Caine is such a good actor that he doesn’t overplay those moments, or indeed seem to play them at all. Yet they underlie the whole film. We begin by understanding that Caine has placed action behind him, we identify with his new emotional calm, we sense his love for his son and that prepares us for everything that follows.
It is important that I not reveal, however, too much of what follows. “The Whistle Blower” is not a conventional spy thriller, but it does depend upon surprises and unexpected revelations of character, and they grow naturally out of the story. In general terms, I can say that Caine’s son becomes a pawn in an intelligence game with much higher stakes and that what Caine eventually comes to understand is that little people such as him and his son are expendable in the view of the entrenched establishment that rules the country.
Like another recent British thriller, “Defense Of The Realm,” this movie uses the British spy apparatus as a way of dramatizing the class distinctions that still exist in Britain. The Caine character is in reaction against the feeling that nothing – not God, not the throne, not patriotism, certainly not security considerations – is as important as defending a network of privilege. The crucial moment in the film comes when Caine accuses a traitor of letting innocent people die, just so that he can continue to have tea with the queen. The steps by which Caine arrives at this speech are what the movie is about.
“The Whistle Blower” hardly is ahead of the headlines in Britian right now. The Spycatcher controversy has the country in an uproar against the action of five bewigged Law Lords, solemnly forbidding the press from printing details from a book that is a worldwide best seller. The book alleges, of course, that a head of British intelligence was a Soviet mole from the start, the same assumption “The Whistle Blower” is founded on.
Despite a few obligatory scenes of threat and violence, most of the action in the movie takes place within the mind of the Caine character. Caine turns in three quite different performances in “The Whistle Blower,” as the slimy Soho mob boss in “Mona Lisa” and as the maverick spy who tries to prevent a nuclear explosion in “The Fourth Protocol,” which is scheduled to open Aug. 28. The three performances are completely different, and yet it is hard to see what Caine does differently in them. He has the same dry, flat inflection, the sometimes masked face, the way of seeming to stand completely impassively until action is called for, the sense of enormous reserves of strength and anger banked inside.

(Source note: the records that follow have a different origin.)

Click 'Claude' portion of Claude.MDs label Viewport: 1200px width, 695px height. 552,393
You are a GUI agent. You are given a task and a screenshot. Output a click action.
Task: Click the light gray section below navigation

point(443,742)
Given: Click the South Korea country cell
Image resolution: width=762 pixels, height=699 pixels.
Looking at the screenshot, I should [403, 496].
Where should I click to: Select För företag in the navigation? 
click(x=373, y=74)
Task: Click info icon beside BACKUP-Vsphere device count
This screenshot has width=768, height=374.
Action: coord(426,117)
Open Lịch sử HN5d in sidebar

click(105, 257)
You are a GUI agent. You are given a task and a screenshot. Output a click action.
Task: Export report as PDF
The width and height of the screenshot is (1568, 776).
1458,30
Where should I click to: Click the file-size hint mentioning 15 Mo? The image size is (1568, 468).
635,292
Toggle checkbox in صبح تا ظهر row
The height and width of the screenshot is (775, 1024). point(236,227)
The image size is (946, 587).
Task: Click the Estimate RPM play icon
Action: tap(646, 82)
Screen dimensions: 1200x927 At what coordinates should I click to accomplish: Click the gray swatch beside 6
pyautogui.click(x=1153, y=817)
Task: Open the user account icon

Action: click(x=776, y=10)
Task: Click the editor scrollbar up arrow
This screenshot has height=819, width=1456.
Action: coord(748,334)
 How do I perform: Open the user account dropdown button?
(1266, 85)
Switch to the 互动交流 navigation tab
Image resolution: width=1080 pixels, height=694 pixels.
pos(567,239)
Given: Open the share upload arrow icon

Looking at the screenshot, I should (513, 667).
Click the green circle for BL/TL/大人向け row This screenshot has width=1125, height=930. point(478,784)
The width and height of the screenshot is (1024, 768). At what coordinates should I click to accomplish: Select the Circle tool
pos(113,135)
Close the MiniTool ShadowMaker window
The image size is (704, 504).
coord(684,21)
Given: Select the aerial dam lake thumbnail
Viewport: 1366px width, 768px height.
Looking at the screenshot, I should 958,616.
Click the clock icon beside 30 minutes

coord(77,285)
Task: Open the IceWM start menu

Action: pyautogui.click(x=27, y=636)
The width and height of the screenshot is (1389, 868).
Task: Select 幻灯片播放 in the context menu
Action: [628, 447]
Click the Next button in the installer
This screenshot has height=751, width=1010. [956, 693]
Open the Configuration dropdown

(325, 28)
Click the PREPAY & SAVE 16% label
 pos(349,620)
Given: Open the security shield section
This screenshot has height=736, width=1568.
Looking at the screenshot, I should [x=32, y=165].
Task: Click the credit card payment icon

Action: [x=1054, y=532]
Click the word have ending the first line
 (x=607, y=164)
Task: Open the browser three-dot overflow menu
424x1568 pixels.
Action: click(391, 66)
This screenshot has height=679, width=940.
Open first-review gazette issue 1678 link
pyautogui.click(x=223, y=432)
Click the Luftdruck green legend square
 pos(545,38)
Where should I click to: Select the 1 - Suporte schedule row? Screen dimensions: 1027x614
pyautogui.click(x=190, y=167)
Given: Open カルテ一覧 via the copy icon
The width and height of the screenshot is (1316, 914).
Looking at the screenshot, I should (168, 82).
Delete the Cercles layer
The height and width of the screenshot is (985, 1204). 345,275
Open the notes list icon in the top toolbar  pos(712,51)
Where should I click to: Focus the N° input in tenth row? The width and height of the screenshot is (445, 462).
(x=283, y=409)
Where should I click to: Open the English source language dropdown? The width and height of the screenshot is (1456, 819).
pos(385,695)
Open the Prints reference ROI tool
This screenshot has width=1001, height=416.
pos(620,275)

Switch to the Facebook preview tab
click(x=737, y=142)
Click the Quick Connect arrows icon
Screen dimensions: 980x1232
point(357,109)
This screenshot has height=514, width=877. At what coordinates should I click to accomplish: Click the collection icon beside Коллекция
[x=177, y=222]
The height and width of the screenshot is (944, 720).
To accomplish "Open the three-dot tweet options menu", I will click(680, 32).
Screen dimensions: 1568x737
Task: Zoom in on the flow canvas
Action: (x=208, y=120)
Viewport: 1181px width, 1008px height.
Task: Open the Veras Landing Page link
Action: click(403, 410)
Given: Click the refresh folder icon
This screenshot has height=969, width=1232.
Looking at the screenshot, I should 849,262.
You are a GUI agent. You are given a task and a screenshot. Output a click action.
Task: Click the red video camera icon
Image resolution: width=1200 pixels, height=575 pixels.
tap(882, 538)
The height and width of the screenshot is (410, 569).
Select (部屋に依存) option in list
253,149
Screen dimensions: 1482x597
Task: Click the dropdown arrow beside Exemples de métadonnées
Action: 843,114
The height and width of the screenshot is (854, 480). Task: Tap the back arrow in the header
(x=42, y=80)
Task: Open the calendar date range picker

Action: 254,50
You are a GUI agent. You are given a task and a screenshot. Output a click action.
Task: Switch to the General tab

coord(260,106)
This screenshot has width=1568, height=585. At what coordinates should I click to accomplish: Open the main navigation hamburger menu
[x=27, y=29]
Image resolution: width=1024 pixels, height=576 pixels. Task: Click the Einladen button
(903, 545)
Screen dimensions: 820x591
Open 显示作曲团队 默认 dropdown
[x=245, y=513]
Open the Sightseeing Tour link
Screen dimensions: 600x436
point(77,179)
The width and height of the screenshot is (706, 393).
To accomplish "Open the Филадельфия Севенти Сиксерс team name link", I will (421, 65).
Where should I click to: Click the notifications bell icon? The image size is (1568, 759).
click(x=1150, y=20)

Yet in “Mona Lisa” he is a villain, in this film he is a decent, angry man, and in “The Fourth Protocol” he is more of an action hero.
It all seems to come from inside. The one thing you will rarely catch Caine doing in a movie is seeming to go for an effect. Maybe that’s why he achieves them so consistently; the screen is a magnifying glass that rarely forgives excess.
What’s especially nice about “The Whistle Blower” is that it never quite lets plot become more important than character. Like a novel by Graham Greene, it isn’t really about what happens, but about how the events feel to the characters and how they change them.
I can’t remember ever having seen Michael Caine play a father, but there is a scene in this movie, a quiet walk and talk between father and son, that is as touching a portrait of parenthood as I can remember.